Key Portfolio Updates
During the past 9 months up to Q1 2025, I sold all my holdings in Jiumaojiu and China Education Group, and trimmed down my holdings Kangji Medical and PSBC, in order to add to Anta Sports and Yuexiu Service, while initiating new positions in Wise Plc and Pluxee NV. With the above selling framework in mind, I shall explain my actions here in more details:
Jiumaojiu (HK:9922) - I wrote about this company in my last letter, I initiated a small position beginning in Q1 2024 as the valuation of the company came down a lot (from the peak of c.$35 in Q1 2021 to $5 in Q1 2024) due to what I thought were temporary headwinds as the management navigated a fiercely competitive environment coupled with weak consumer spending in China.

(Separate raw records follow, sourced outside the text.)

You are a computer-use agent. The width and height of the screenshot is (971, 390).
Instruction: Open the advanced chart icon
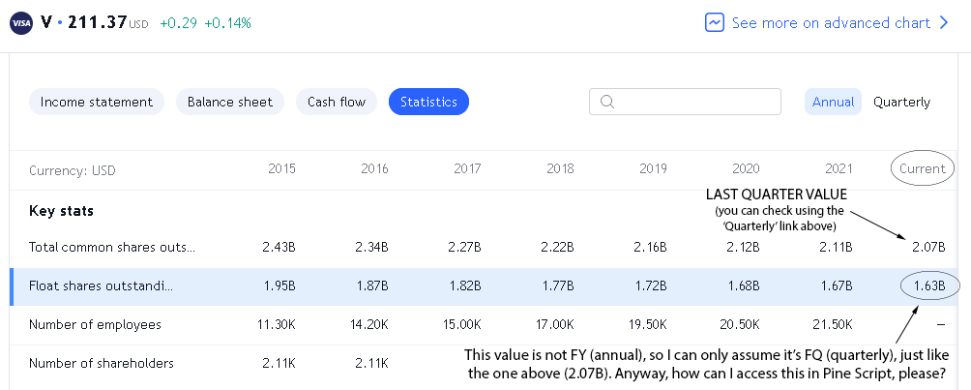click(x=714, y=23)
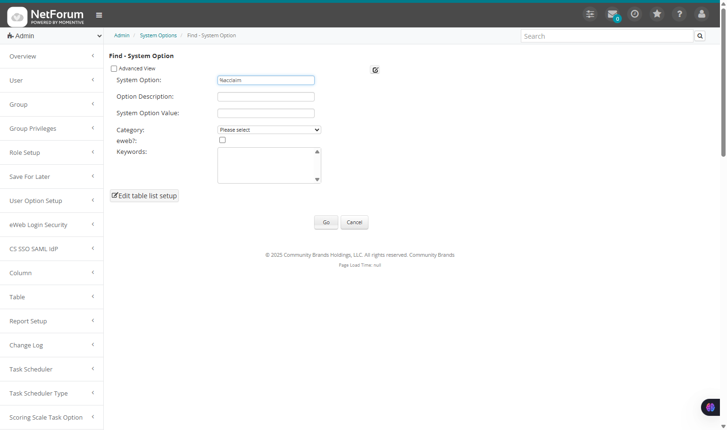
Task: Open the settings sliders icon in header
Action: point(590,14)
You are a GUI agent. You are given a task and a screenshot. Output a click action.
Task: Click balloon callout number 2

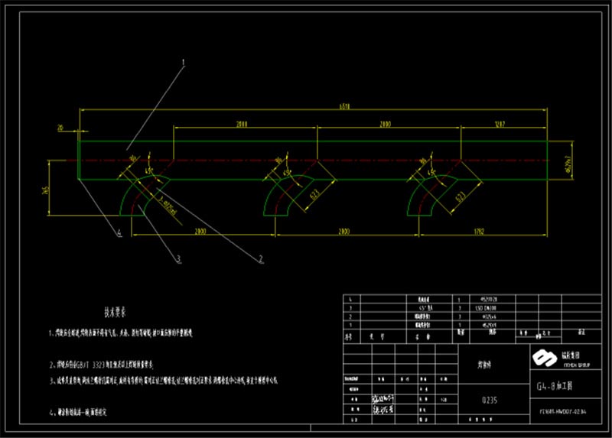[x=261, y=259]
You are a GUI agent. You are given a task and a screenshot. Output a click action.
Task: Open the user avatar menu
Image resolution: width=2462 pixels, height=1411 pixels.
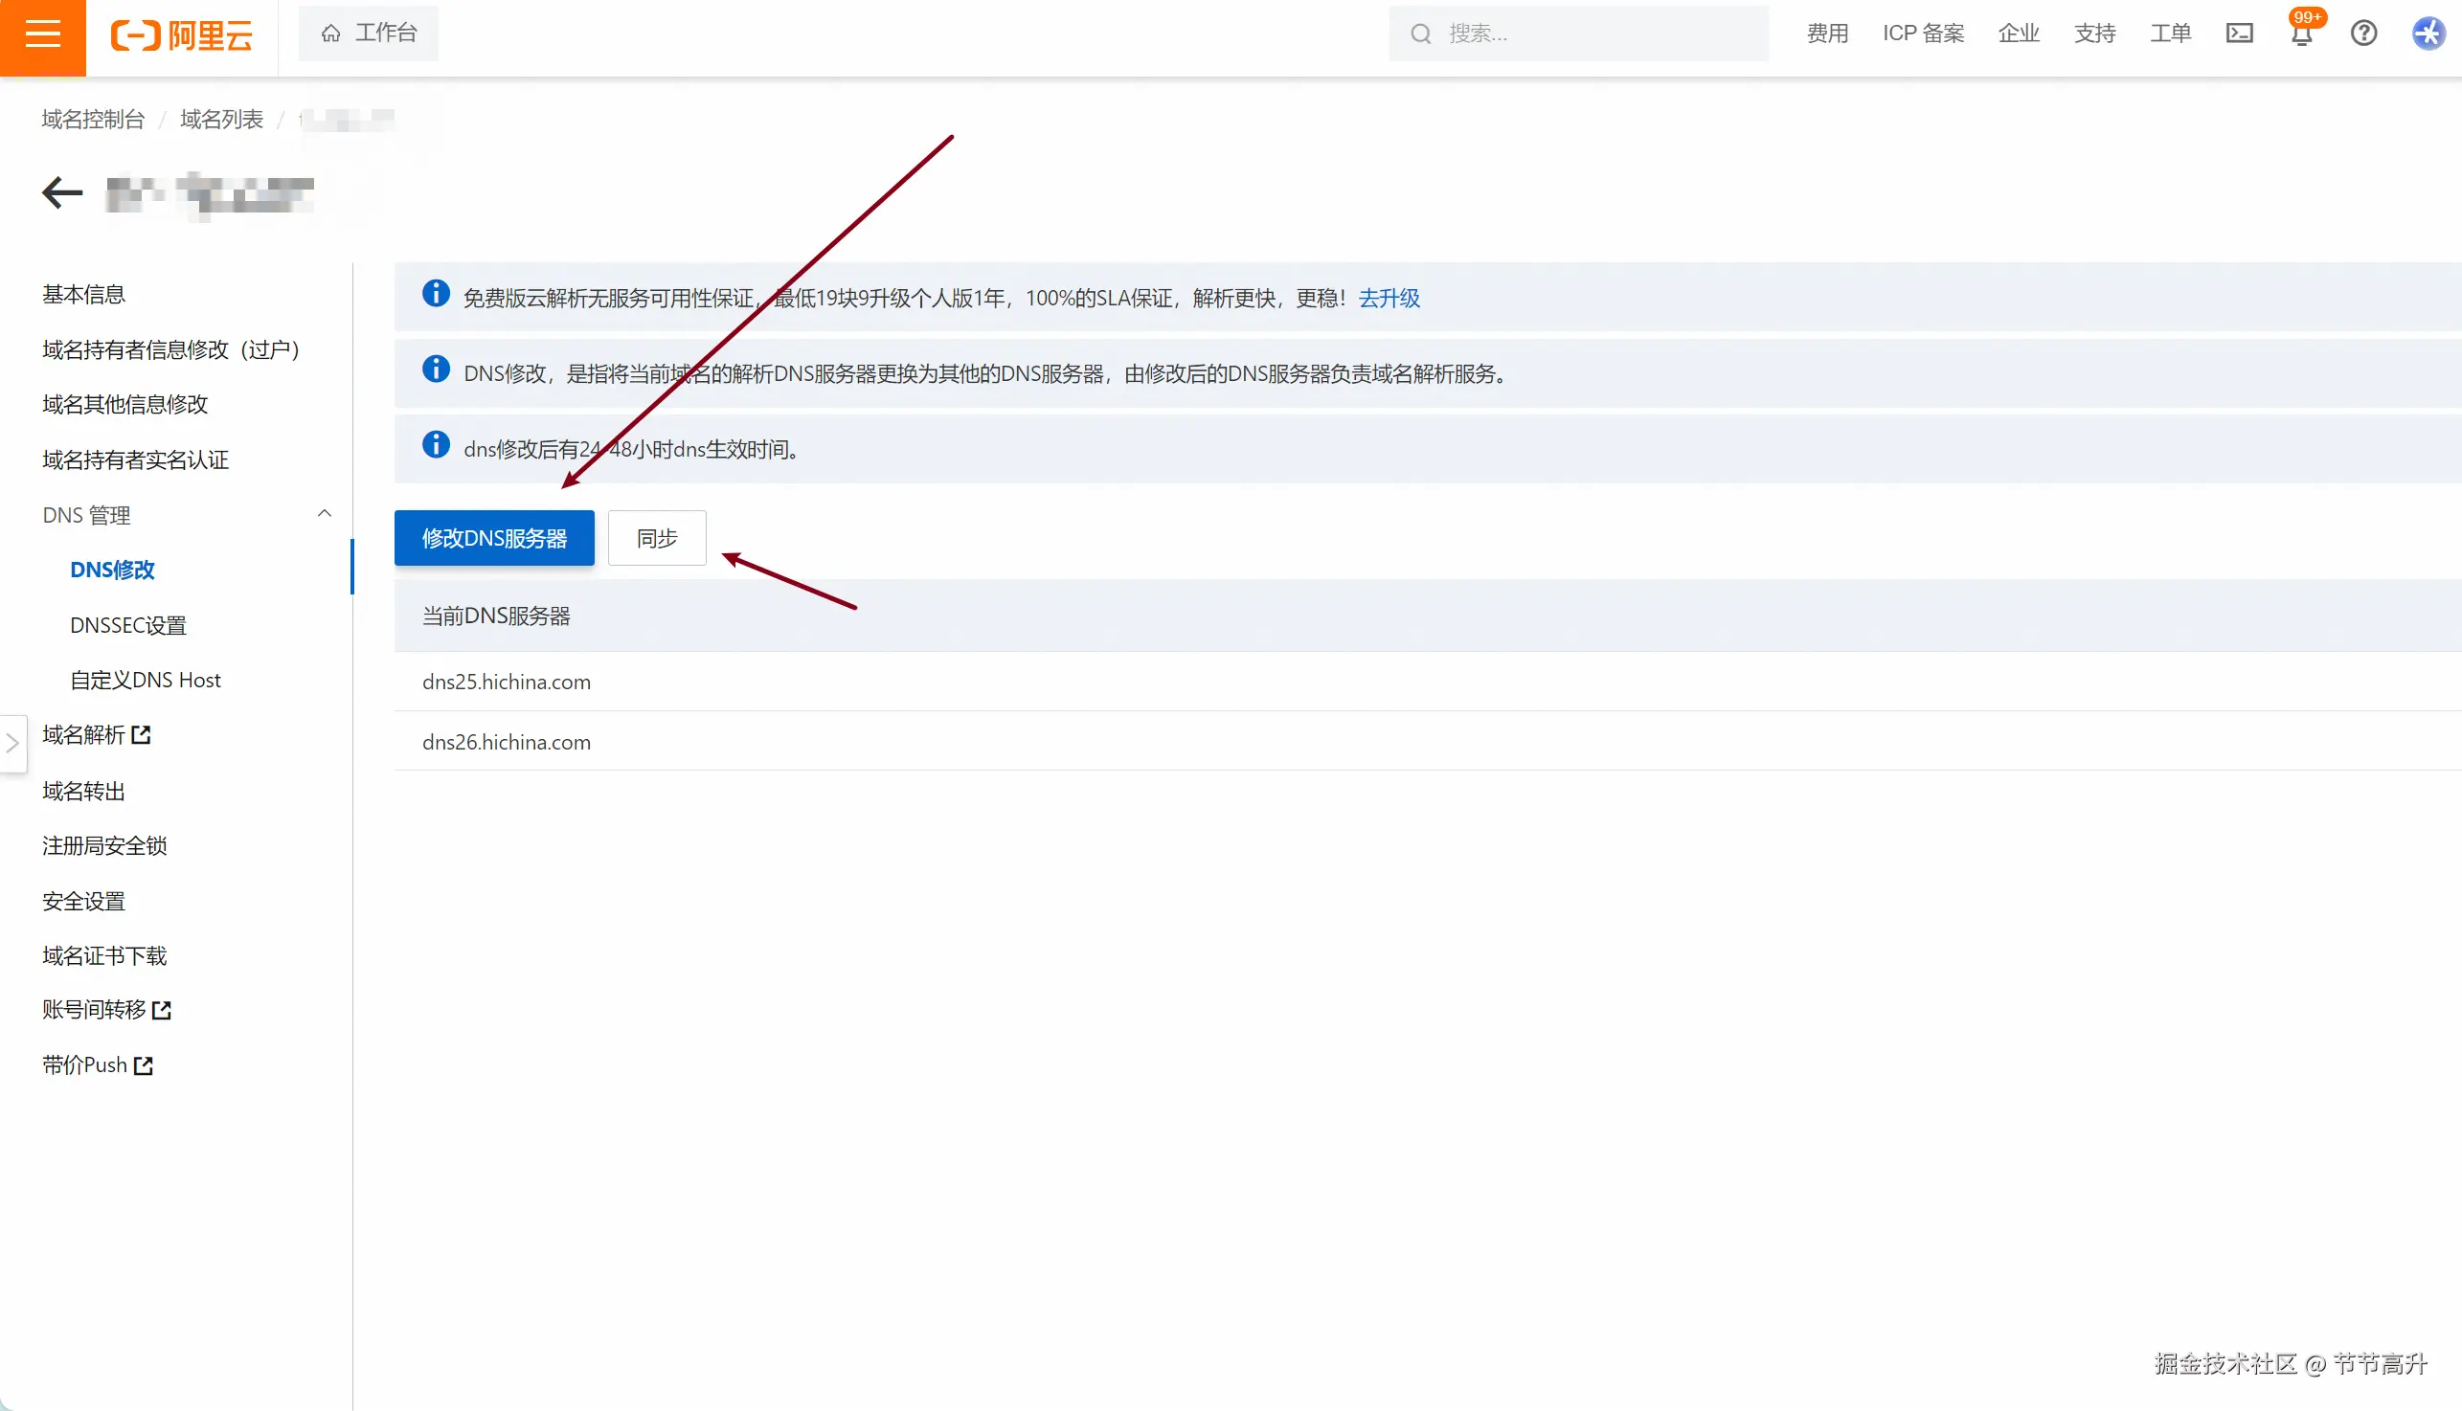click(x=2427, y=33)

However, after the 2024 results were released, it became clear that the challenges facing the company are immense and the new brands meant to provide new growth pillars didn’t materialise. As I always had an aversion to the F&B retail industry and seeing that Haidilao instead was doing much better, this was a signal that the thesis may be broken. Once it became clear that the industry headwinds were too severe and any remaining moat was illusionary, I decided to sell. A side note: with such an immense industry challenge, Haidilao was still able to deliver an industry-beating performance demonstrates how well the company is being run. Haidilao has again proven its magic (more on this and Yihai International in the next letter).
China Education Group (HK:839) - After holding for almost 4 years, and having analyzed the sector and all its companies listed in HK, I have came to a conclusion that the regulatory headwinds are too severe with no hint of improvements in sight, and that the steadily increasing dividend growth story may not be a straightforward case. The longer the delay in any progress towards government granting approval to convert schools to ‘for-profit’, the less conviction I have in the belief that the government will eventually open up this industry. Moreover, the recent huge impairment loss in goodwill and intangible assets (wiping out almost 70% of FY2024’s net profits) relating to prior acquisitions, meant that the overall industry prospects are dim as student enrolments and the ability to increase fees are not as easy as previously thought. Though such impairment losses do not impact cashflows, it does destroy the value of the business since it meant that past acquisitions were overpaid. All these imply that the steady high dividend yield ‘fixed income’ thesis may be broken - indeed, the latest FY2024 dividend has dropped 24% to RMB10.28c per share, while no interim dividend was declared for FY2025 (vs. RMB18.77c in FY2024), all of which have hammered the share price tremendously. Having said that, I still believe that CEG is the most well run company among the higher education stocks in China, but until the government shows more tangible actions towards opening up the industry, it should remain ‘uninvestable’ in my view.
That’s all for now. I shall write about the buy decisions on Wise Plc and Pluxee NV in my next letter on H1 2025 results, due around Sept 2025. Thank you for your attention. Lastly, as usual, I will end this post with the following quote:
"It is obvious that the performance of a stock last year or last month is no reason, per se, to either own it or to not own it now. It is obvious that an inability to "get even" in a security that has declined is of no importance. It is obvious that the inner warm glow that results from having held a winner last year is of no importance in making a decision as to whether it belongs in an optimum portfolio this year."